3. Bölüm

31 3 2
                                    

Sergi salonunun kapanmasına bir saat vardı. Dongju ve arkadaşları çoktan gitmiş, Myeong sessizliğe gömülmüştü.

Perdenin arkasındaki yerimi aldığımda telefonumdaki bildirimleri fark ettim. Üye olduğum Kanghyun sayfalarından doğum günü bildirimleri adeta yağmıştı.

Hepsine tek tek baktım. Sergimden haberi olsa da, anlaşılan asla buraya gelemeyecekti.
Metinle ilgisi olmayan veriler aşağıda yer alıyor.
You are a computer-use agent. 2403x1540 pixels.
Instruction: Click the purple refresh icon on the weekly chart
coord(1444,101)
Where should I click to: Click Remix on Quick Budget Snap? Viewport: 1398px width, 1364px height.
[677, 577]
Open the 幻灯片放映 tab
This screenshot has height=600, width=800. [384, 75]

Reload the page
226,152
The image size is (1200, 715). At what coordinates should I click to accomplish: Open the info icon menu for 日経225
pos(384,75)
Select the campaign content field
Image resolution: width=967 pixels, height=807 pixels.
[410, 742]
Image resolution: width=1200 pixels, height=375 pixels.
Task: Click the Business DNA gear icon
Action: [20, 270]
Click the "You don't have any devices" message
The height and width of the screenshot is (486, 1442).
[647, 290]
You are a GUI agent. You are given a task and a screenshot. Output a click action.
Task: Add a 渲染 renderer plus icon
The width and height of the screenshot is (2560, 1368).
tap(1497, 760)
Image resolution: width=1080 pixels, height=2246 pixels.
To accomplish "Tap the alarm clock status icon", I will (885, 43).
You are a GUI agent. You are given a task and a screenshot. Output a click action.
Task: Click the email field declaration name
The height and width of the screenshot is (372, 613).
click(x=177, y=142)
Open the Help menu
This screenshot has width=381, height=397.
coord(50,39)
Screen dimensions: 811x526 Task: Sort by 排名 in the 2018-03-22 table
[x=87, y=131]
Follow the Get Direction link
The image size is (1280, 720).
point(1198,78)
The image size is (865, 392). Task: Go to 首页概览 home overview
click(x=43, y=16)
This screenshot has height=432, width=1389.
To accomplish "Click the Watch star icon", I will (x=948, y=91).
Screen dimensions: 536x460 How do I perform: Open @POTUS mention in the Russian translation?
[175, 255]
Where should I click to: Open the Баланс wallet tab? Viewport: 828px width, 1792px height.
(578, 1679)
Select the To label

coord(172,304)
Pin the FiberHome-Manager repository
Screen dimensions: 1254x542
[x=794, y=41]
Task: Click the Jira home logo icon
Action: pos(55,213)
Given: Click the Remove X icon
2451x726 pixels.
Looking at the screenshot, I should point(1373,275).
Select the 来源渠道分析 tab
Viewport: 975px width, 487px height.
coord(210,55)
Çünkü şirketindeki idol arkadaşları onun için kutlama yapıyordu.

"Birazdan herkes gider, istersen eve dönebilirsin."

"Saçmalama Giwook, en yakın arkadaşımı yalnız bırakamam."

İç çekerek tam karşımdaki duvara baktım. Kanghyun'un resmi bana bakıyordu. Belki de çizdiğim kişi o olduğu için, çizgilerim bir türlü hoşuma gitmiyordu. Ne yaparsam yapayım gerçeği kadar güzel olmuyor gibi geliyordu.

Yalnızca klasik müzik dinleyen ben, onun sayesinde rock müzik dinlemeye başlamıştım. Sadece o seviyor diye onunla aynı şeyleri yiyor, bütün hesaplarını takip ediyor ve sık sık onu çiziyordum.

Kanghyun'u biraz abarttığımın farkındaydım. Fakat hissettiğim şeyin sıradan bir hayranlık olmadığını düşünüyordum. Ona bütün kalbimle bağlıydım.

Ben kendimi çizgilerle ifade ediyordum. O ise kendini notalarla anlatıyordu. Her bir kelimesiyle beni büyüleyen şarkılar yapıyordu. Tam da bu yüzden birbirimizi tamamladığımıza inanıyordum.

"Giwook, bana bak, sana diyorum."

"Huh?"

Daldığım hayal denizinden beni çekip alan arkadaşıma gülümsedim.

"O, Kanghyun olabilir mi?"

"Kim?"

Etrafa bakarken, onun çizimine bakan birini gördüm. Onu gölgesinden bile tanırdım. Boyunu, ellerini kullanma şeklini, bir şeyi incelerken nasıl durduğunu iyi bilirdim. Oradaki Kanghyun olamazdı.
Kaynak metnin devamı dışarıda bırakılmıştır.